Philadelphia, Barack Obama once more tried to explain what he meant

when he suggested earlier this month that small-town people of modest

means "cling to guns or religion or antipathy to people who aren't like

them" out of frustration with their place in a changing American

economy. Mr. Obama acknowledged that his wording offended some voters,

but he also reiterated his impression that "wedge issues take

prominence" when voters are frustrated by "difficult times."

Last week in Terre Haute, Ind., Mr. Obama explained that the people he

had in mind "don't vote on economic issues, because they don't expect

anybody's going to help them." He added: "So people end up, you know,

voting on issues like guns, and are they going to have the right to

bear arms. They vote on issues like gay marriage. And they take refuge

in their faith and their community and their families and things they

can count on. But they don't believe they can count on Washington."

This is a remarkably detailed and vivid account of the political

sociology of the American electorate. What is even more remarkable is

that it is wrong on virtually every count.

Small-town people of modest means and limited education are not fixated

on cultural issues. Rather, it is affluent, college-educated people

living in cities and suburbs who are most exercised by guns and

religion. In contemporary American politics, social issues are the

opiate of the elites.

For the sake of concreteness, let's define the people Mr. Obama had in

mind as people whose family incomes are less than $60,000 (an amount

that divides the electorate roughly in half), who do not have college

degrees and who live in small towns or rural areas. For the sake of

convenience, let's call these people the small-town working class,

though that term is inevitably imprecise. In 2004, they were about 18

percent of the population and about 16 percent of voters.

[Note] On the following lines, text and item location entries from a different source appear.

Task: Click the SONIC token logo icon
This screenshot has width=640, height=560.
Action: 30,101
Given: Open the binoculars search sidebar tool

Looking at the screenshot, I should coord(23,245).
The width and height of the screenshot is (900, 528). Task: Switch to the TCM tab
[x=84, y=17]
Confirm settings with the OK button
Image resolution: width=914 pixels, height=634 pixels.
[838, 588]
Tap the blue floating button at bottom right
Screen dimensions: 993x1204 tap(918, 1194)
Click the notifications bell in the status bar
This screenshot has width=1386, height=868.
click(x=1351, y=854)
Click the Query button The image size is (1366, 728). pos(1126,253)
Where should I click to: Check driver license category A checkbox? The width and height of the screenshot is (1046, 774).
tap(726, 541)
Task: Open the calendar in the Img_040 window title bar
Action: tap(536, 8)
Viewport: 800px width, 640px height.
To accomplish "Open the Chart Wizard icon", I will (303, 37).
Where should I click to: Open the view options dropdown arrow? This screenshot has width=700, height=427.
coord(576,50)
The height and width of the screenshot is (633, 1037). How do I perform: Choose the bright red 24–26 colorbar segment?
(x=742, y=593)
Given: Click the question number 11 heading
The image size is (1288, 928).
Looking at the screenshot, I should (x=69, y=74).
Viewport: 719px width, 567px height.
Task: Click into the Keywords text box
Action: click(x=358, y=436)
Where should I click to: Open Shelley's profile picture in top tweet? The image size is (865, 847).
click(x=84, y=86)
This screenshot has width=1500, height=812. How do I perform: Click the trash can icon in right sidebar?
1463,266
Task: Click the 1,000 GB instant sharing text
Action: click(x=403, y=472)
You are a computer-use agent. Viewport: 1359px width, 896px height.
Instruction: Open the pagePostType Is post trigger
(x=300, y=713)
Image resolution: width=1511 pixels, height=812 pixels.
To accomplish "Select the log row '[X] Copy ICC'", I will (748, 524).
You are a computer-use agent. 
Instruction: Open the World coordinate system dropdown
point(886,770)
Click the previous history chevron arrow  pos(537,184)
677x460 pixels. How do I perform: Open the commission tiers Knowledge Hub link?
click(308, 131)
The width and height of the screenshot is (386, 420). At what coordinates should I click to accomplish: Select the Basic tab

For purposes of comparison, consider the people who are their

demographic opposites: people whose family incomes are $60,000 or more,

who are college graduates and who live in cities or suburbs. These

(again, conveniently labeled) cosmopolitan voters were about 11 percent

of the population in 2004 and about 13 percent of voters. While

admittedly crude, these definitions provide a systematic basis for

assessing the accuracy of Mr. Obama's view of contemporary class

politics.

Small-town, working-class people are more likely than their

cosmopolitan counterparts, not less, to say they trust the government

to do what's right. In the 2004 National Election Study conducted by

the University of Michigan, 54 percent of these people said that the

government in Washington can be trusted to do what is right most of the

time or just about always. Only 38 percent of cosmopolitan people

expressed a similar level of trust in the federal government.

Do small-town, working-class voters cast ballots on the basis of social

issues? Yes, but less than other voters do. Among these voters, those

who are anti-abortion were only 6 percentage points more likely than

those who favor abortion rights to vote for President Bush in 2004. The

corresponding difference for the rest of the electorate was 27 points,

and for cosmopolitan voters it was a remarkable 58 points. Similarly,

the votes cast by the cosmopolitan crowd in 2004 were much more likely

to reflect voters' positions on gun control and gay marriage.

Small-town, working-class voters were also less likely to connect

religion and politics. Support for President Bush was only 5 percentage

points higher among the 39 percent of small-town voters who said they

attended religious services every week or almost every week than among

those who seldom or never attended religious services. The

corresponding difference among cosmopolitan voters (34 percent of whom

said they attended religious services regularly) was 29 percentage

points.

It is true that American voters attach significantly more weight to

social issues than they did 20 years ago. It is also true that church

attendance has become a stronger predictor of voting behavior. But both

of those changes are concentrated primarily among people who are

affluent and well educated, not among the working class.

Mr. Obama's comments are supposed to be significant because of the

popular perception that rural, working-class voters have abandoned the

Democratic Party in recent decades and that the only way for Democrats

to win them back is to cater to their cultural concerns. The reality is

that John Kerry received a slender plurality of their votes in 2004,

while John F. Kennedy and Hubert Humphrey, in the close elections of

1960 and 1968, lost them narrowly.

Mr. Obama should do as well or better among these voters if he is the

Democratic candidate in November. If he doesn't, it won't be because he

has offended the tender sensitivities of small-town Americans. It will

be because he has embraced a misleading stereotype of who they are and

what they care about.

Larry M. Bartels, the director of the Center for the Study of

Democratic Politics at Princeton, is the author of Unequal Democracy:

The Political Economy of the New Gilded Age.